Document passage |
------------
# Densworld Event Explorer

**A demonstration of Hugging Face pipelines applied to rich narrative data**

This notebook shows how to:
1. Load structured event data (JSONL format)
2. Apply **zero-shot classification** to categorize events
3. Use **question answering** to explore event relationships

---

## About Densworld

Densworld is a fictional universe with 1,189 logged events spanning centuries. Events include:
- Expeditions and explorations
- Boundary anomalies and spatial phenomena
- Scholarly theories and manuscripts
- Political changes and institutional responses

The Living Ledger tracks causal chains: events trigger consequences that become new events.

---

## Why This Demo?

This notebook demonstrates Level 2 concepts with **real data**:
- Zero-shot classification (no training required)
- Question-answering pipelines
- Working with structured narrative data

You can adapt this approach for your own datasets!

## Setup

First, let's install the required libraries and upload the event data.

In [None]:
# Install transformers if not already installed (Colab may have it)
------------
Data section |

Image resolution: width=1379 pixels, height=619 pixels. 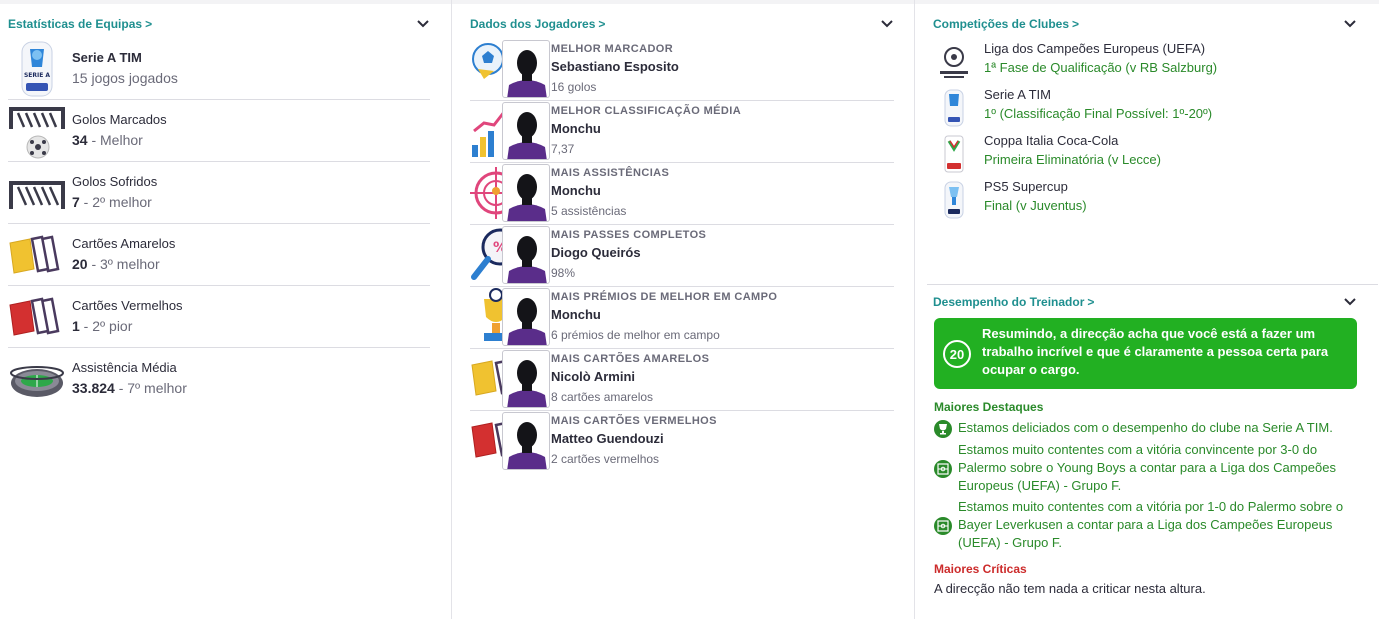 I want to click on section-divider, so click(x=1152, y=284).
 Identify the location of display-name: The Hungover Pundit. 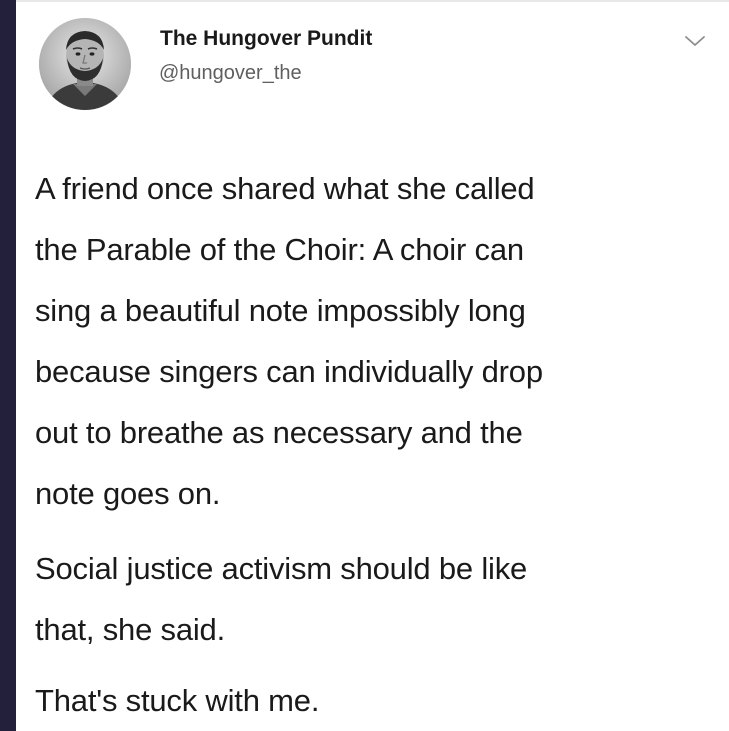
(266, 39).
------------
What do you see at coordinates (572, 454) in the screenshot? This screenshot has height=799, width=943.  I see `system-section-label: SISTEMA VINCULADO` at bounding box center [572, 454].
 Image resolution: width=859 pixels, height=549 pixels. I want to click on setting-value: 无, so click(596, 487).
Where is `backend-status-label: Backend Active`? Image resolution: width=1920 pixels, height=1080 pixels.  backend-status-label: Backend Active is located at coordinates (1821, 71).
------------
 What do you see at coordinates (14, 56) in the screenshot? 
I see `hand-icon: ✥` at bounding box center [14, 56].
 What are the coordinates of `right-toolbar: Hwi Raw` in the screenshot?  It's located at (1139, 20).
------------
Study questions |
A – From the Densworld notebook, quote the passage starting with "This notebook demonstrates" and going on through "the event data.".
B – List the kinds of events that the Densworld notebook says its logged events include.
C – Carry on the Densworld notebook from the point where it stops.
The listing has nothing to do with this work.

Answers by item number |
A –
This notebook demonstrates Level 2 concepts with **real data**:
- Zero-shot classification (no training required)
- Question-answering pipelines
- Working with structured narrative data

You can adapt this approach for your own datasets!

## Setup

First, let's install the required libraries and upload the event data.

B –
- Expeditions and explorations
- Boundary anomalies and spatial phenomena
- Scholarly theories and manuscripts
- Political changes and institutional responses

C –
!pip install -q transformers torch

In [None]:
import json
import pandas as pd
from collections import Counter

# For Colab: upload files
try:
    from google.colab import files
    IN_COLAB = True
except ImportError:
    IN_COLAB = False

print(f"Running in Colab: {IN_COLAB}")

In [None]:
# Upload EVENT_LOG.jsonl (in Colab)
# If running locally, place the file in the same directory

if IN_COLAB:
    print("Please upload EVENT_LOG.jsonl when prompted...")
    uploaded = files.upload()
    filename = list(uploaded.keys())[0]
else:
    filename = "EVENT_LOG.jsonl"

print(f"Using file: {filename}")

## Loading the Event Data

The Living Ledger is stored in JSONL format - one JSON object per line. Each event has:
- `event_id`: Unique identifier (e.g., "EV-847-001")
- `type`: Event category (e.g., "boundary_anomaly", "theory_proposed")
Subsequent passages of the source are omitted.